CNJ staff photo: Tony Bullocks Selmus J. Price, left, president of the Clovis chapter National Association for the Advancement of Colored People, leads marchers on 14th Street during Monday’s Martin Luther King Jr. march.
By Gabe Monte: CNJ staff wtiter
Segregation was the law when Ira Pottard grew up in Clovis in the 1930s.
And during World War II, he served in a segregated Army unit known as the Buffalo Soldiers.
“It’s much better now than it was then,” he said. “Back in the 30s and before, there was hatred. You don’t see that anymore. But I’ve never seen much of that in Clovis.”
In his lifetime he’s seen barriers that separated races fall because of men such as Martin Luther King Jr.
“(Martin Luther King Jr. Day) means everything to me, it’s just so much you can’t put in words,” said Pottard, 86, after a church service Monday for Martin Luther King Jr. Day., a federal holiday celebrated on the third Monday of January.
Clovis High School 11th-grader Michael Grooms said it is because of those walls coming down that he participates in the annual walk that honors King and his legacy of fighting for equal rights.
“He did so much,” he said.
Grooms was among the 400 Clovis residents who participated Monday in the 17th Annual Martin Luther King Jr. walk, which is part of the annual celebration of the holiday.
Organized by the Clovis Martin Luther King Jr. Commission, the walk commemorated the marches King led from Selma, Ala., to Montgomery, Ala., to protest unfair voting practices against blacks in the South.
Monday’s walk started at Yucca Middle School and ended at Central Baptist Church and was followed by a church service.
As the keynote speaker of the event, Central Baptist media relations officer Chuck Tipton spoke on unity and respect.

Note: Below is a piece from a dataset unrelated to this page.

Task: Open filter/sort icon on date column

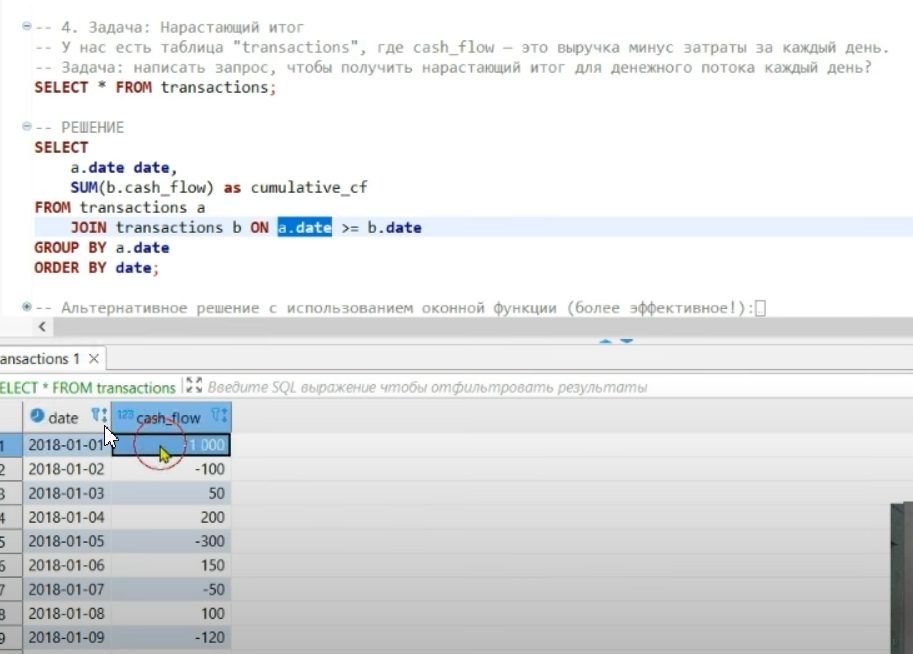Action: tap(99, 416)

“I think (MLK Day) is a day to remember that (King’s) dream was to teach people to treat people right,” he said.
The commission changed the route of the walk this year to encourage more community involvement, according to Commission President Joyce Pollard. The previous route started from Roy Walker Recreation Center to Patterson Chapel on Cesar Chavez Drive.

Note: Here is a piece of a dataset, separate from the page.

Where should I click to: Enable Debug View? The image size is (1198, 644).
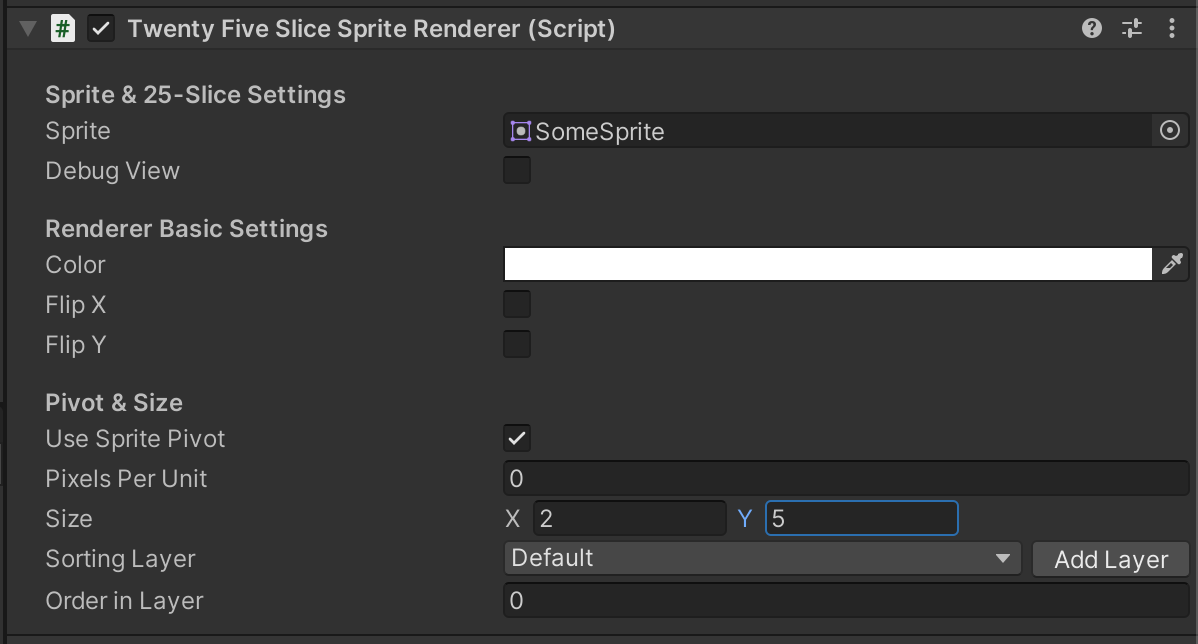click(x=517, y=170)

And unlike previous walks that had temperatures in the 20s, the warm morning was conducive for the walk, a reason Pollard said contributed to the number of participants. Last year’s event had more than 250 people.
Pollard said President-elect Barack Obama’s inauguration today also played a role in the increased participation.
“They’re excited about the inauguration of Obama as president, I guess the adrenaline is running on that,” she said.
But whatever the temperature, Grooms said participating in the walk is the least he could do for a man that did so much to improve the lives of others.
“I don’t mind giving up my day for that cause,” he said.